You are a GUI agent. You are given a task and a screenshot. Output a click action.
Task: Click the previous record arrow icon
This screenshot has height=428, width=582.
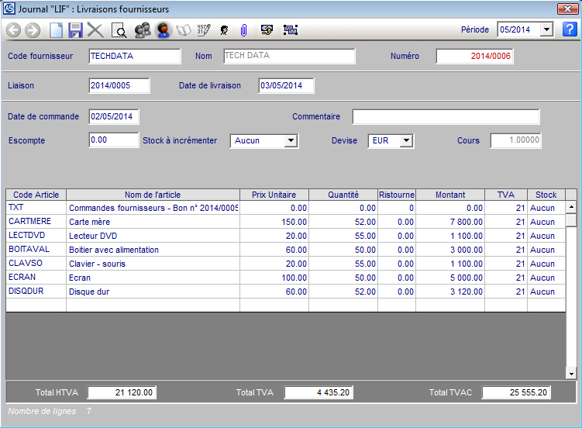[x=13, y=30]
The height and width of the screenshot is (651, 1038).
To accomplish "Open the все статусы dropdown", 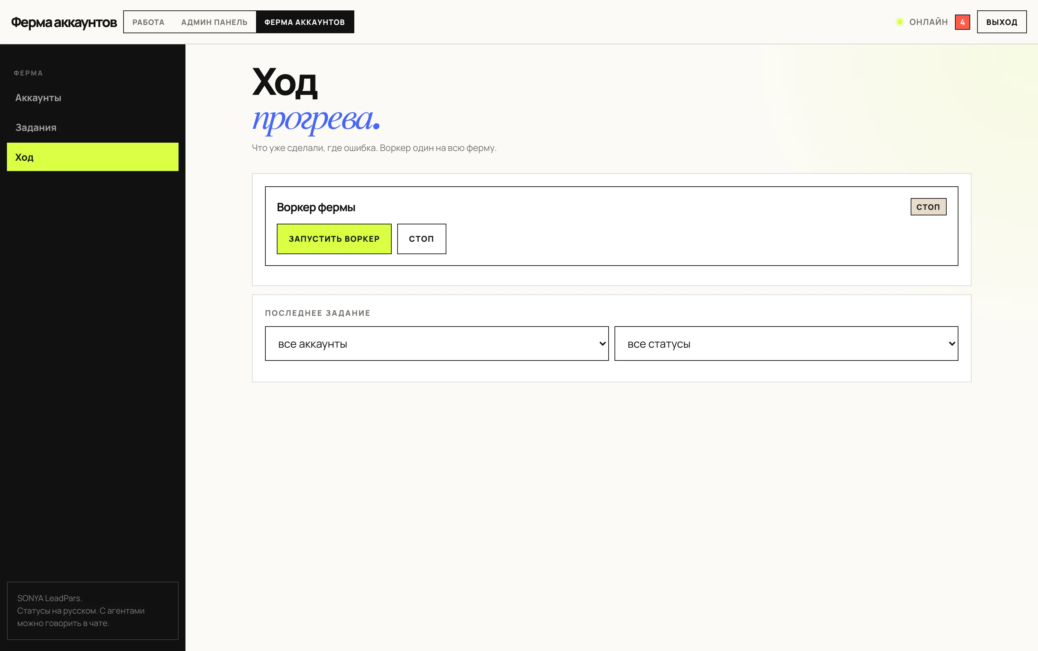I will pyautogui.click(x=786, y=344).
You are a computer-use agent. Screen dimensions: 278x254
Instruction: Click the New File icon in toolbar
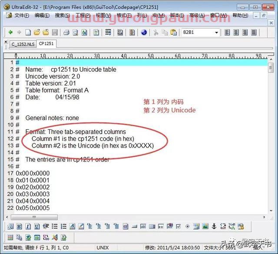(x=28, y=33)
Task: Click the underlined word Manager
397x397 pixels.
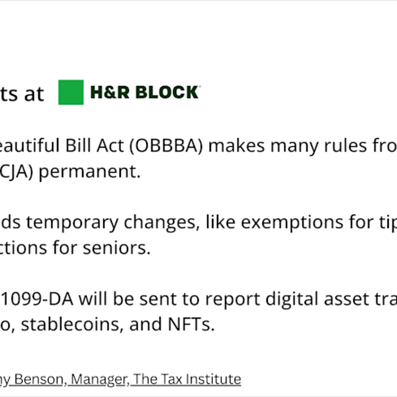Action: 99,378
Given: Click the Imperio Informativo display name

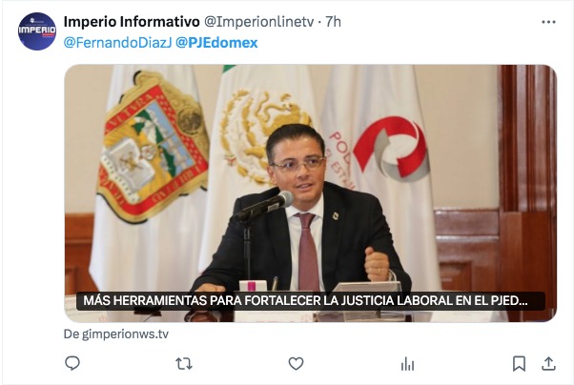Looking at the screenshot, I should pyautogui.click(x=132, y=22).
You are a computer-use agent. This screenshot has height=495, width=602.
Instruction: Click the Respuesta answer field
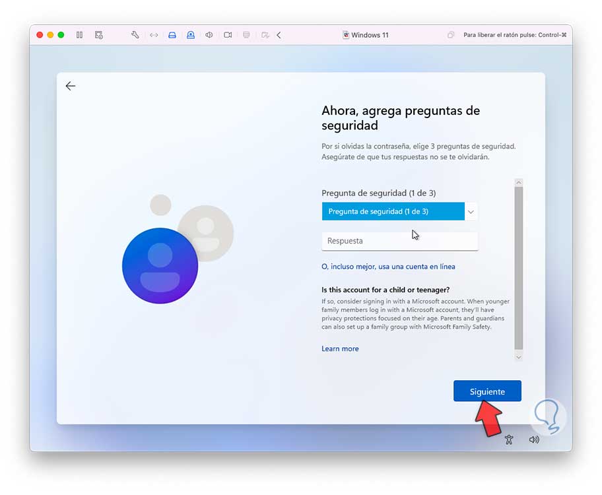point(399,241)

────────────────

Problem to work on
Scan the material above for the string "computer", and copy every line where it is found.

Response to this exercise
You are a computer-use agent. Screen dimensions: 278x254
You are a computer-use agent. This screenshot has height=495, width=602.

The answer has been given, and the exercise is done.